Stored items:
──────────────────────────────

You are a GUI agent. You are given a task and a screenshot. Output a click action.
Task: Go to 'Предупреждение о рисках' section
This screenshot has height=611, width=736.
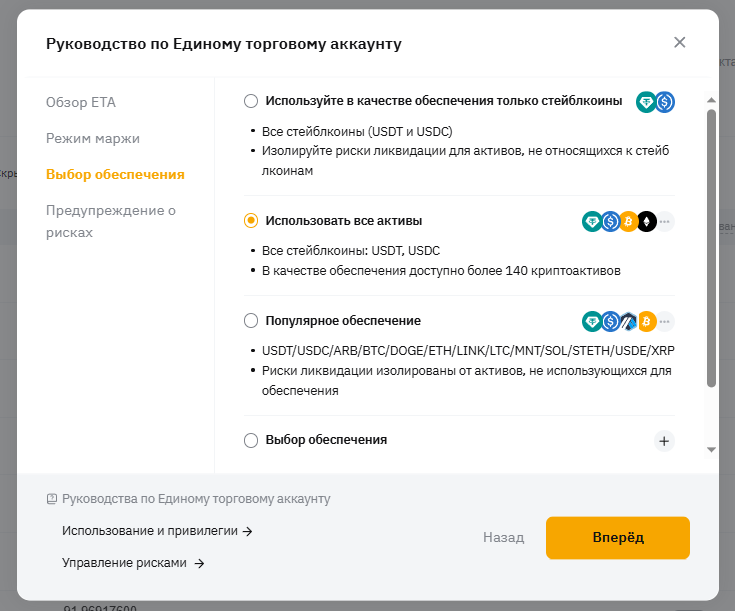point(110,221)
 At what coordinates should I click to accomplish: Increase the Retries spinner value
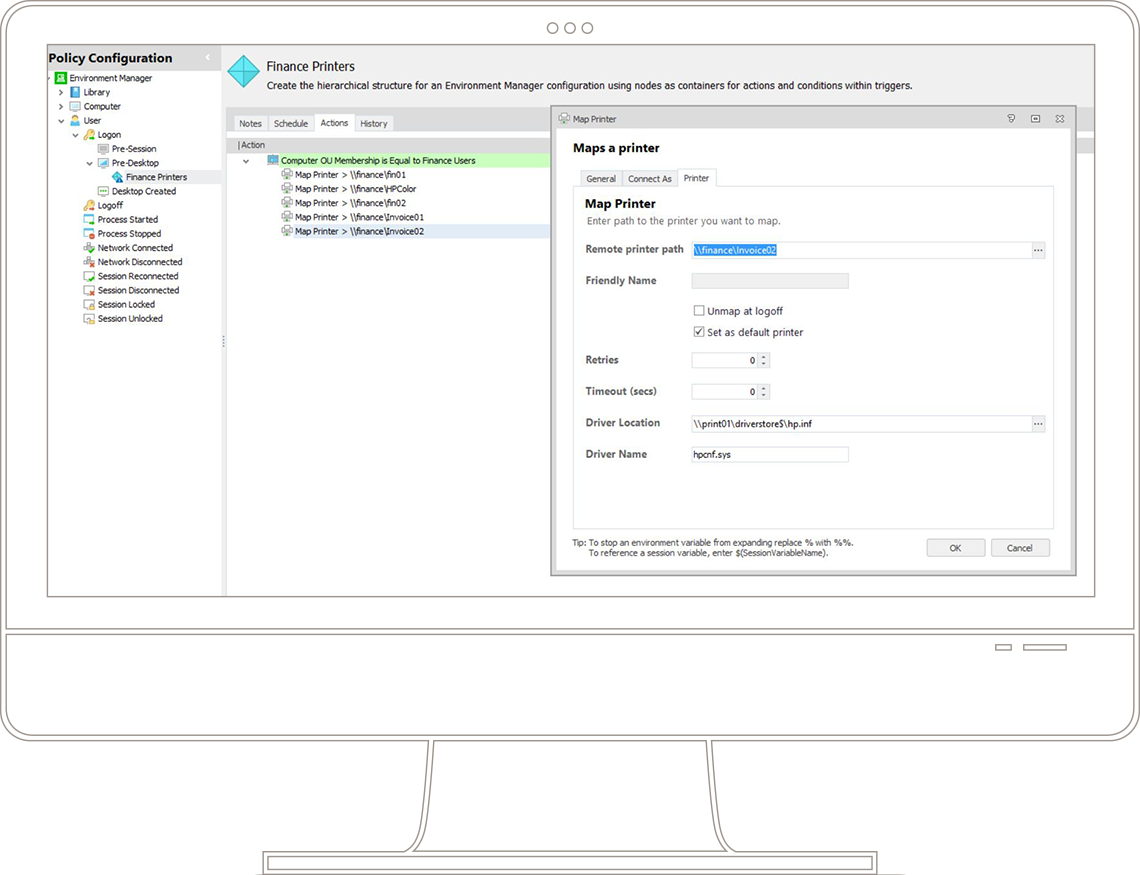point(764,357)
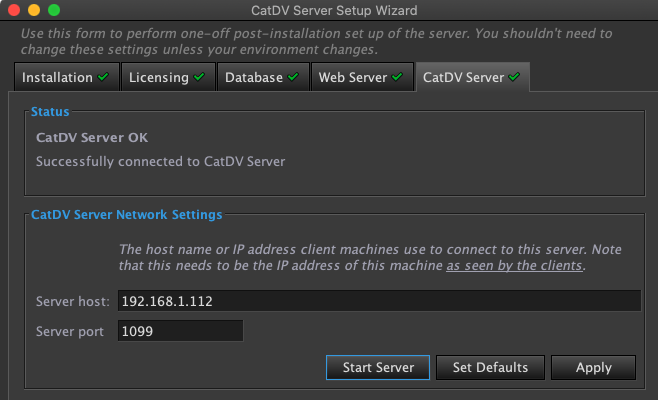Click into the Server port field

[x=180, y=331]
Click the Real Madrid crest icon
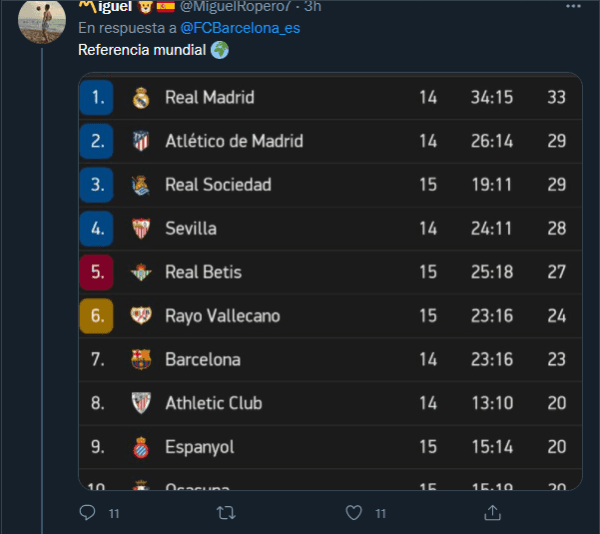The height and width of the screenshot is (534, 600). click(141, 98)
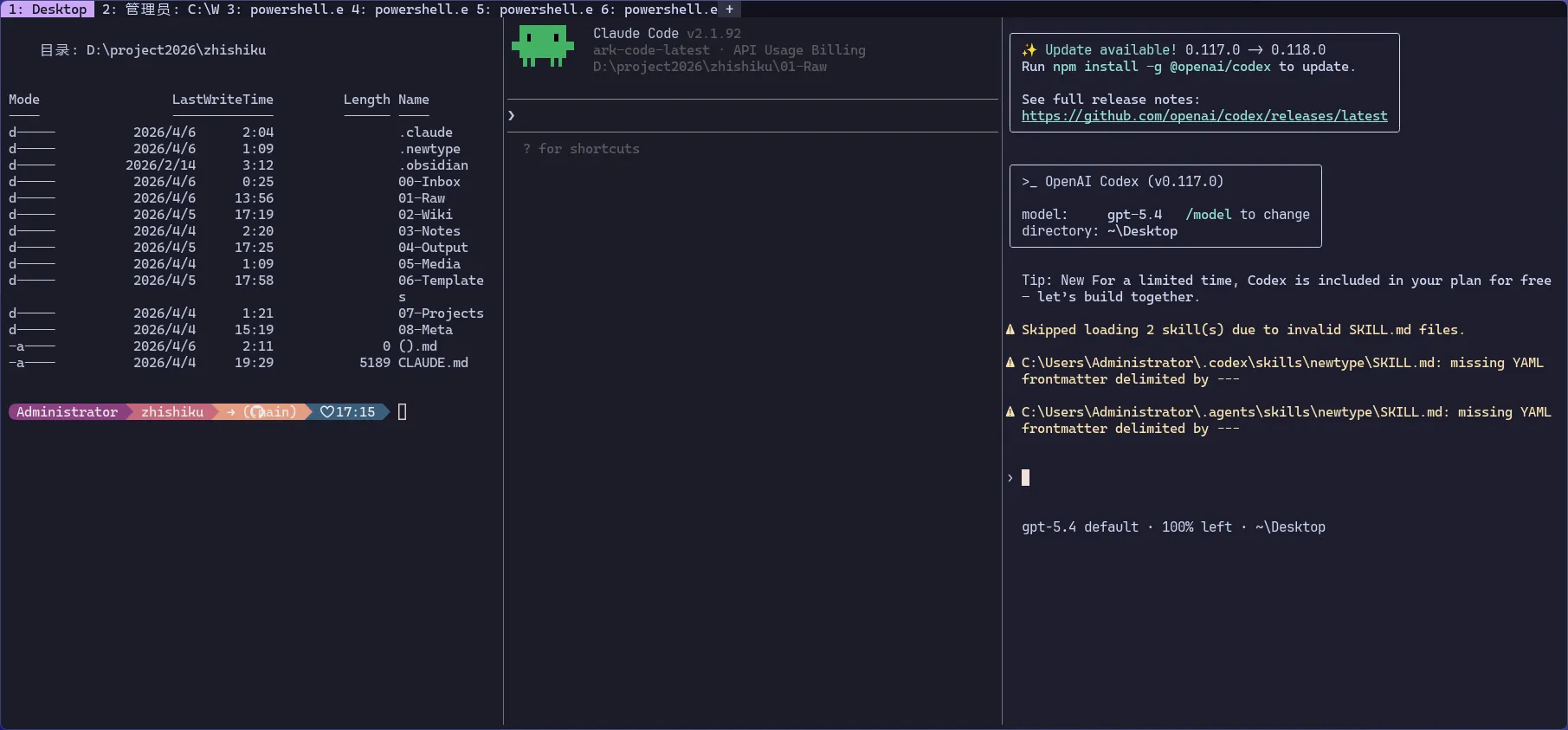The height and width of the screenshot is (730, 1568).
Task: Click the Administrator prompt segment
Action: tap(67, 412)
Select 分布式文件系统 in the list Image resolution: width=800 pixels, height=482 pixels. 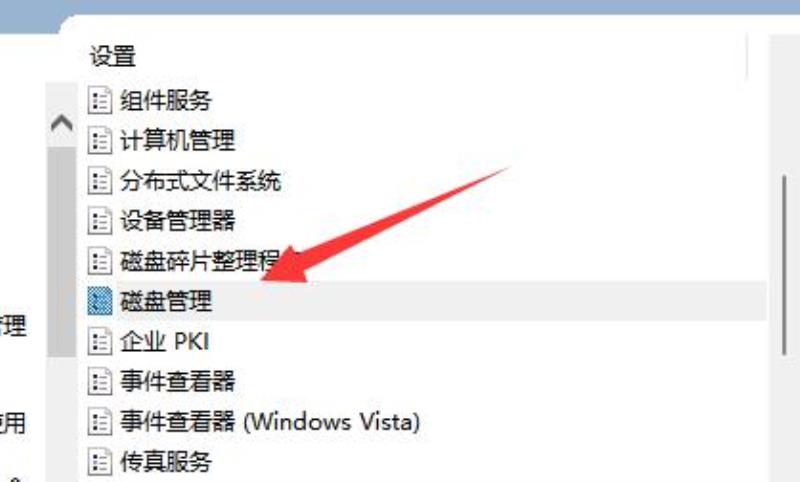201,181
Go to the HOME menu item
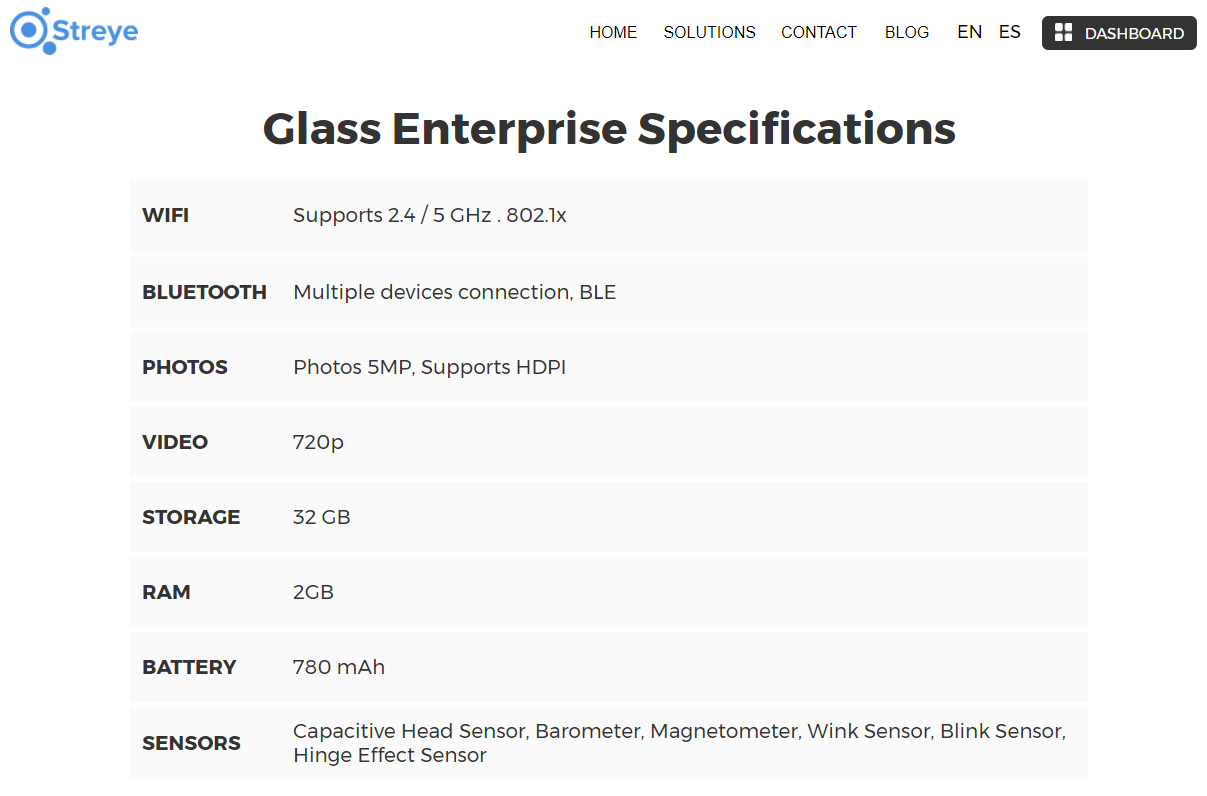The height and width of the screenshot is (796, 1207). click(613, 32)

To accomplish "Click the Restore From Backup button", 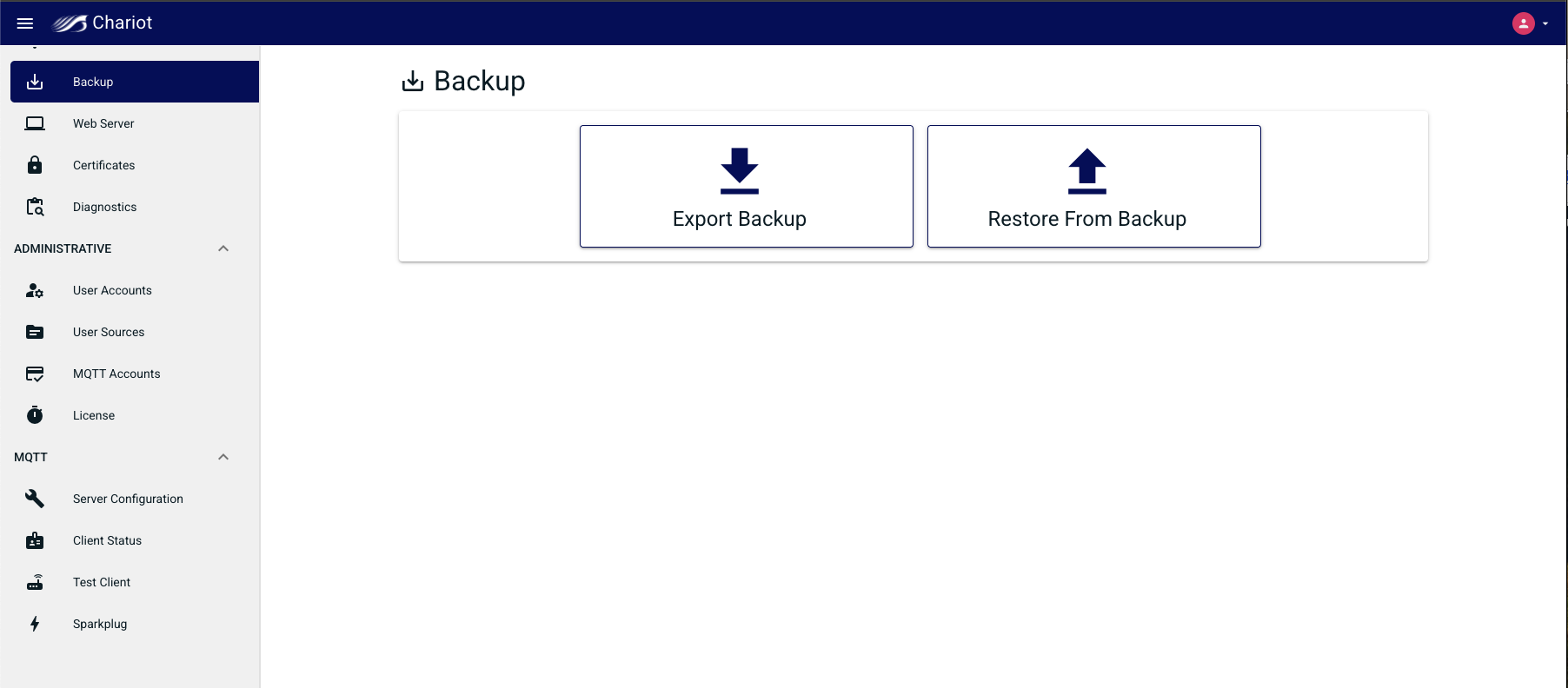I will 1093,186.
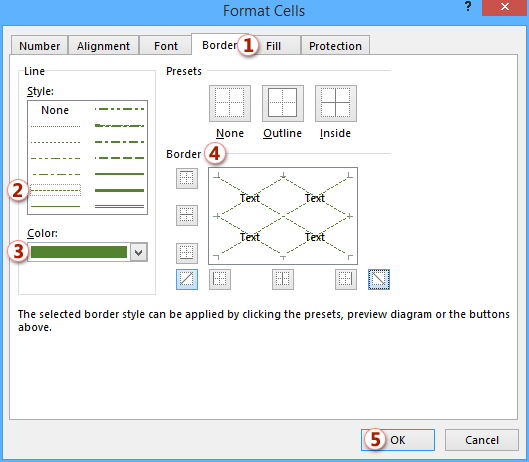Click the green line color swatch
The width and height of the screenshot is (529, 462).
[79, 252]
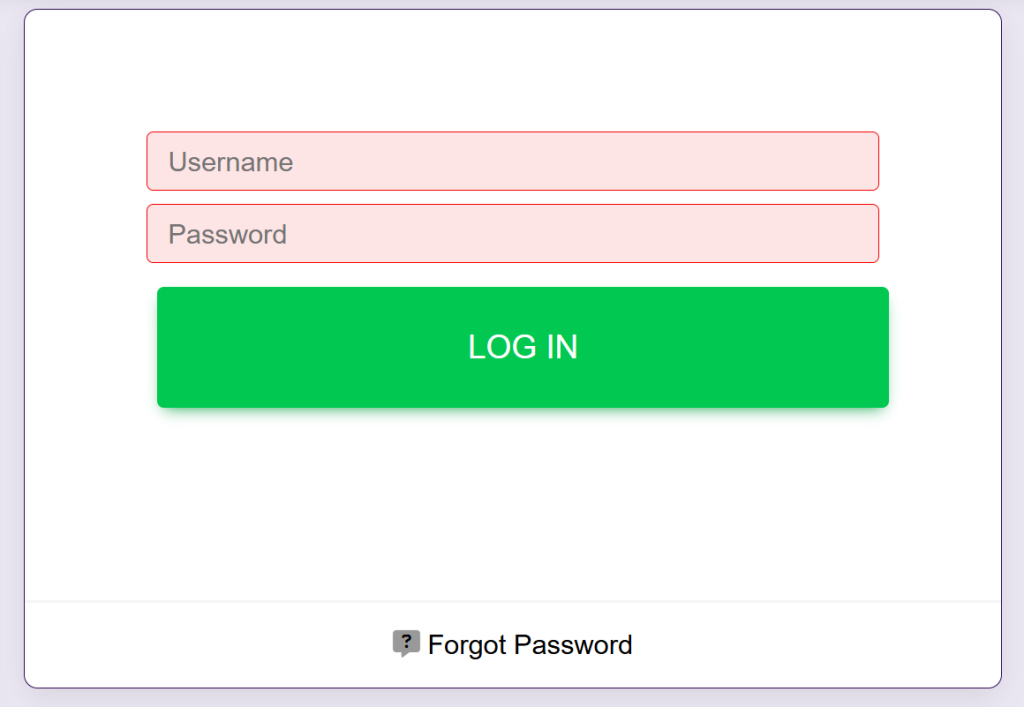
Task: Click the large green login button
Action: [x=522, y=347]
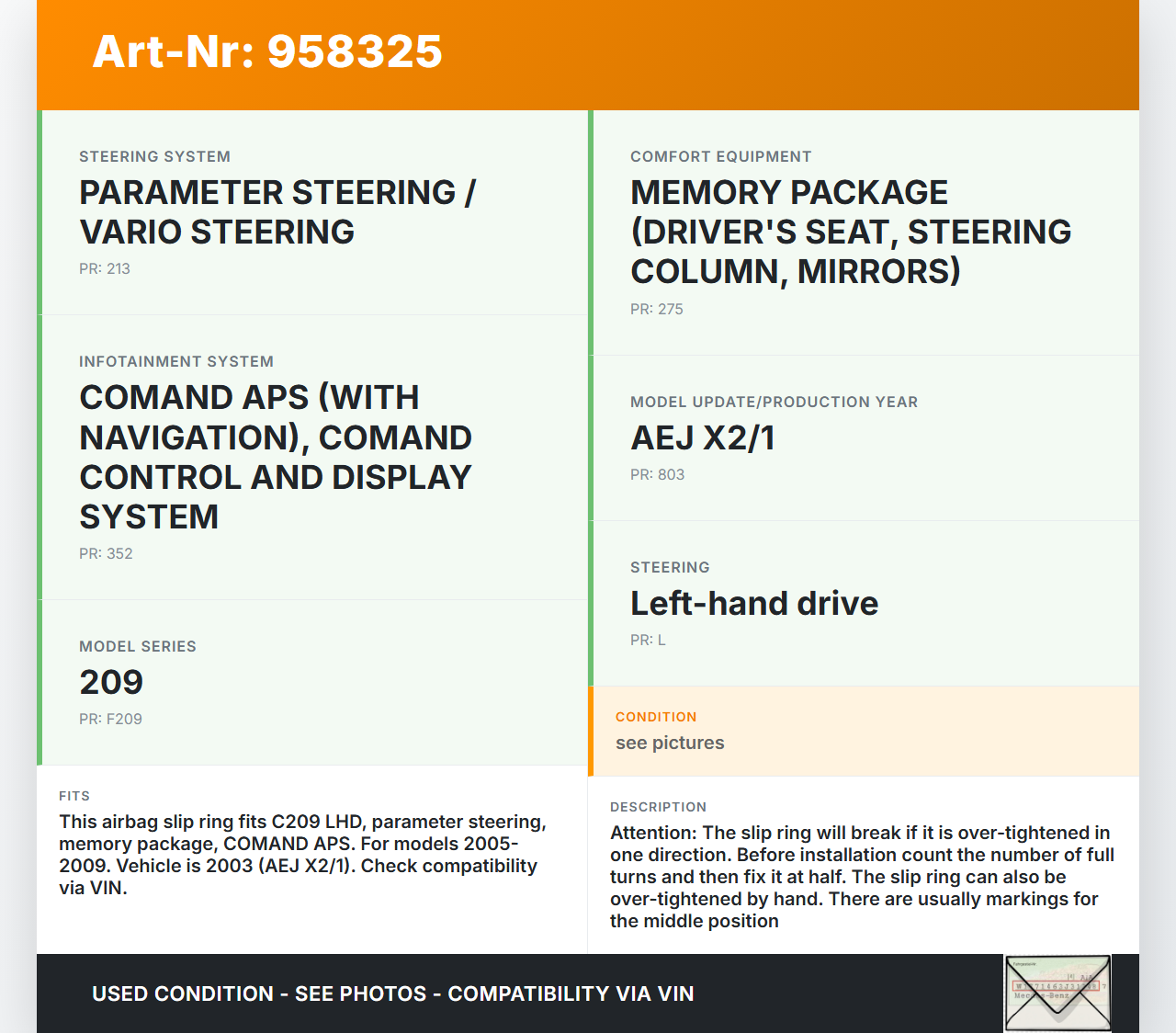Click the envelope VIN icon in footer

(1057, 993)
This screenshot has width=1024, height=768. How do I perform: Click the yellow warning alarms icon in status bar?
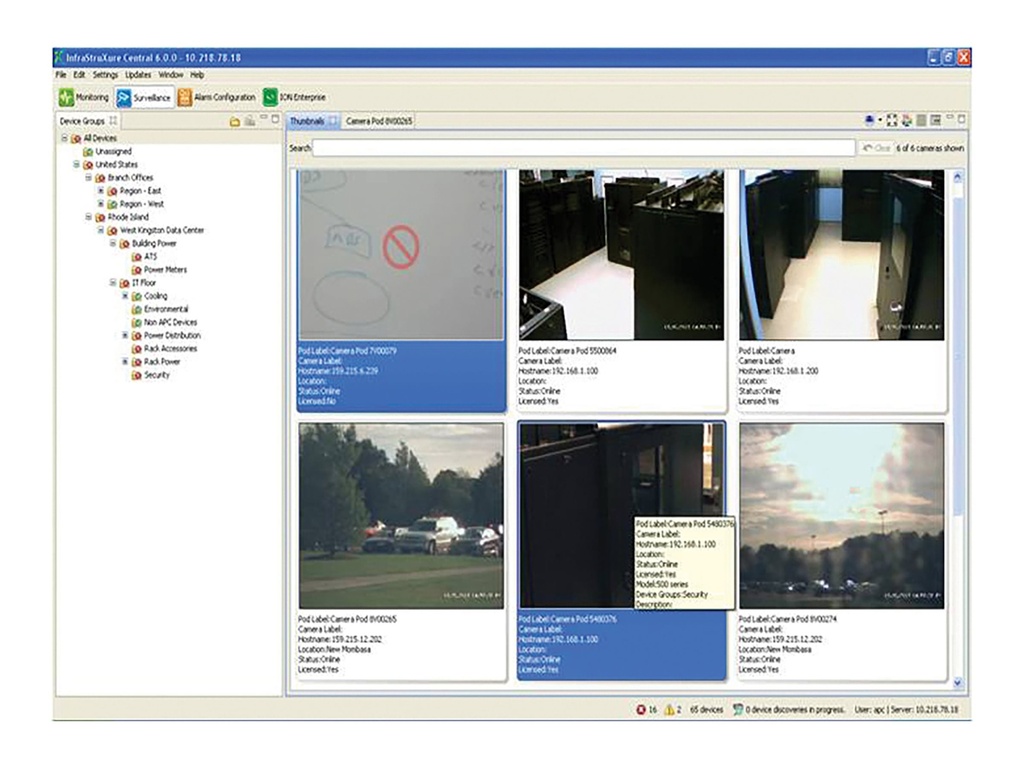670,709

──────────────────────────────

— Required action —
In the answer, include exactly the lines from the one containing "This screenshot has width=1024, height=768." through the end of the records above and no pictures at all.

— Response —
This screenshot has width=1024, height=768. How do I perform: Click the yellow warning alarms icon in status bar?
670,709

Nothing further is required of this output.